Problems with cron/seach/indexing

Posts: 2
Joined: 10/11/2008

I'm having some recent search problems with my site.

I recently added 2000ish products on top of an already 3000ish products in my store bringing my products numbers to 5000. Upon doing so I re-indexed the site and began running cron.php to add the new products to the seach index.

The first run of cron takes me to 1% indexed....the second time jumps me to around 93% indexed ... followed by 94...95....and so on to 100%. But at 100% im really only able to search about 5% of products and get the search to pull something up.

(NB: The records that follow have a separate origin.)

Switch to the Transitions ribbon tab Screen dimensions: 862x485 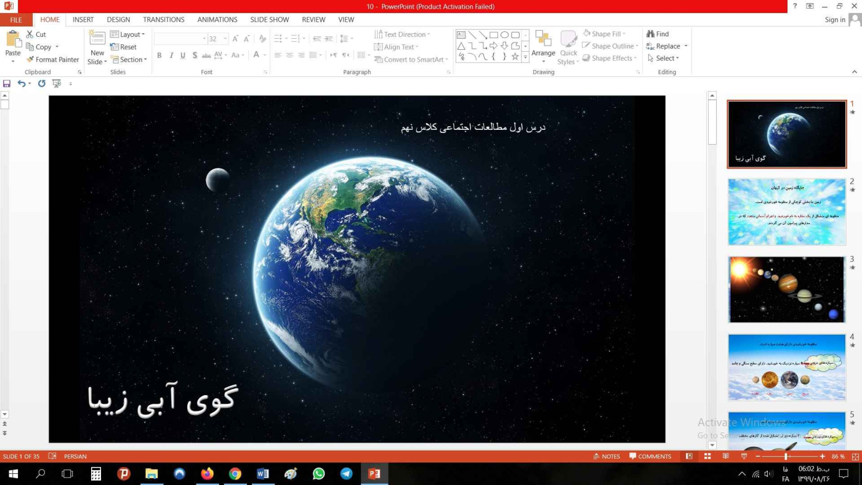164,20
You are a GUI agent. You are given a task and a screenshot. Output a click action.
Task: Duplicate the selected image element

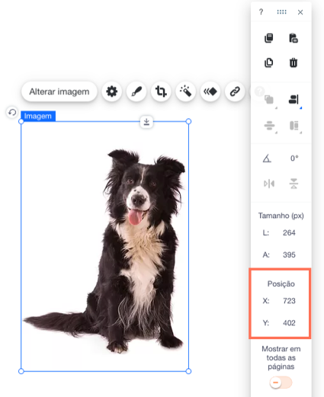click(269, 62)
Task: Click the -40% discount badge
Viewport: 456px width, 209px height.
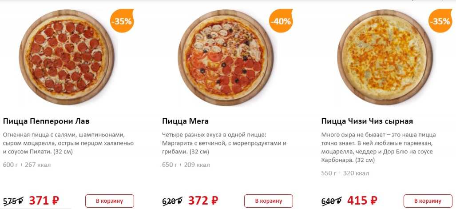Action: tap(281, 21)
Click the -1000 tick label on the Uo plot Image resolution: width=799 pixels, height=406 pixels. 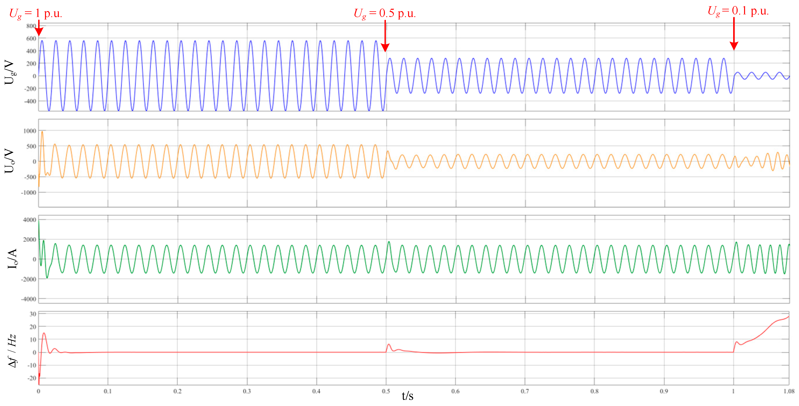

So their seems to be a jump in reindexing process.

I've tried settings to select the amount of items to index per cron run...i have tried all...still getting the jump

Is there something im missing or something else i need to clear up to reindex my site?

Please help

Posts: 116
Joined: 04/23/2008

As a general point, from my experience and a few others in the forums, the default search engine in drupal is not suitable for a large number of nodes.

Hence some people use:

- ApacheSolr and its drupal interface (http://drupal.org/project/apachesolr)
ubercart.org site I think uses this...

- Sphinx and its drupal interface (http://drupal.org/project/sphinxsearch )
I use this one...

So long term, it may be something to consider...

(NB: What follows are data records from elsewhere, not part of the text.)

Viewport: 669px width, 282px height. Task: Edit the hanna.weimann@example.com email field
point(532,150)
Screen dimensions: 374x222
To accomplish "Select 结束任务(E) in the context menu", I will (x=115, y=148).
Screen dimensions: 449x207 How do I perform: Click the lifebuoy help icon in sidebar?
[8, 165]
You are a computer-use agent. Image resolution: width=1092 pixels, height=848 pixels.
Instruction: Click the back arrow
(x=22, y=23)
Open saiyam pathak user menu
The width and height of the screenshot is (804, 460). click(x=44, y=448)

But to answer your question, what I did in the past was to change the drupal's search.module so that I could increase the number of nodes indexed in one go to about 50,000. You have to play with your environment to get a sense for what will run in one go... So your's may be different...

You may also have to:
- delete drupal's cache first,
- reset cron to enable you to restart properly... i.e. delete FROM `variable` WHERE name = 'cron_semaphore'
- reset also maybe the 'cron_last' variable too...

Posts: 2357
Joined: 08/07/2007
AdministratoreLiTe!

For future reference, you shouldn't have to reindex your site when you add new content. Drupal should be able to find the new products without throwing away all of the data from the old products.